Problem description
Report how many lines in the listing below include the string "resolution", and write nothing more.

*** Data to examine ***

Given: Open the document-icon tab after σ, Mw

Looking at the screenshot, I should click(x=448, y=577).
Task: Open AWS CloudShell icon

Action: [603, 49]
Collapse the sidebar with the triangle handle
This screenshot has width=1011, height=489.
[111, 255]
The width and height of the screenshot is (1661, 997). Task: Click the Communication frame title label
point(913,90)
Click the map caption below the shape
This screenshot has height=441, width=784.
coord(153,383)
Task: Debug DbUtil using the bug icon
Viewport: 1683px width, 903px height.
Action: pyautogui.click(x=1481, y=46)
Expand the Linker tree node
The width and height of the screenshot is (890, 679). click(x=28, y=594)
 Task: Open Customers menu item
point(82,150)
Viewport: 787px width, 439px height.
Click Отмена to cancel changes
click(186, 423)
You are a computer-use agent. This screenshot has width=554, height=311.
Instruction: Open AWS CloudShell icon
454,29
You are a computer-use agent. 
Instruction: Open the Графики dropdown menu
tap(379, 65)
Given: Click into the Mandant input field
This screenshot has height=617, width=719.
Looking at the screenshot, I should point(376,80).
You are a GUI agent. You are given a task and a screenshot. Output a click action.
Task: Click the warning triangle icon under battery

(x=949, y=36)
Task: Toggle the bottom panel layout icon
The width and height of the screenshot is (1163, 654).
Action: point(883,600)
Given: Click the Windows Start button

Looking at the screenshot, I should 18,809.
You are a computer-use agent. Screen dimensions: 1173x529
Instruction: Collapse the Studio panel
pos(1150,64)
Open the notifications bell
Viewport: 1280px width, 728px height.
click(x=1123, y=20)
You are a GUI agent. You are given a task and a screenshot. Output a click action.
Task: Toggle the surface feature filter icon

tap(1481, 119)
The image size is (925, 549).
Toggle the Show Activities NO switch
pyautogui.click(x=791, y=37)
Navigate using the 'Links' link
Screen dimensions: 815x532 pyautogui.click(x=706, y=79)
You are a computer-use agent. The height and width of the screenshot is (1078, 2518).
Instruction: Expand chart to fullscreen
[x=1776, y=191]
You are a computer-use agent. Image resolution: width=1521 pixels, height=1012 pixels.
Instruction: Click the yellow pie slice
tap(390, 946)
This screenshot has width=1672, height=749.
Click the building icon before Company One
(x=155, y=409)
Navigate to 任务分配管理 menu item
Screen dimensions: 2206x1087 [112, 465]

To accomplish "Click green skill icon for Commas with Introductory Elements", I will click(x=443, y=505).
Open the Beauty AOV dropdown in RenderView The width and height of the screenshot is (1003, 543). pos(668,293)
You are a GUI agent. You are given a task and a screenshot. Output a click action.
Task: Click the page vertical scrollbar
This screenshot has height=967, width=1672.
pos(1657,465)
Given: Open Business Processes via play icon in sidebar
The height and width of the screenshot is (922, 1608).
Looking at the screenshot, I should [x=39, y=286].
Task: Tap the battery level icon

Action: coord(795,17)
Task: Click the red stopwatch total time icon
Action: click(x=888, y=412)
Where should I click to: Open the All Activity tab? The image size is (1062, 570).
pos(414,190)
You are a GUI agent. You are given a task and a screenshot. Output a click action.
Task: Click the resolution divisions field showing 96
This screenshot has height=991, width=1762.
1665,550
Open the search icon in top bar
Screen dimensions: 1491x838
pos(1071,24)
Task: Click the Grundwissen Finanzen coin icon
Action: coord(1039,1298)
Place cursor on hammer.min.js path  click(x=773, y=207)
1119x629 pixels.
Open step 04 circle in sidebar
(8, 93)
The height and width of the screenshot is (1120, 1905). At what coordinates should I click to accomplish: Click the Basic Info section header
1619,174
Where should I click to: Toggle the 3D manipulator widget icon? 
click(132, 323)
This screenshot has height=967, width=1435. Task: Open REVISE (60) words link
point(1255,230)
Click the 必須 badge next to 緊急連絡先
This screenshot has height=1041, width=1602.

*** End of Data to examine ***

Answer to this exercise
2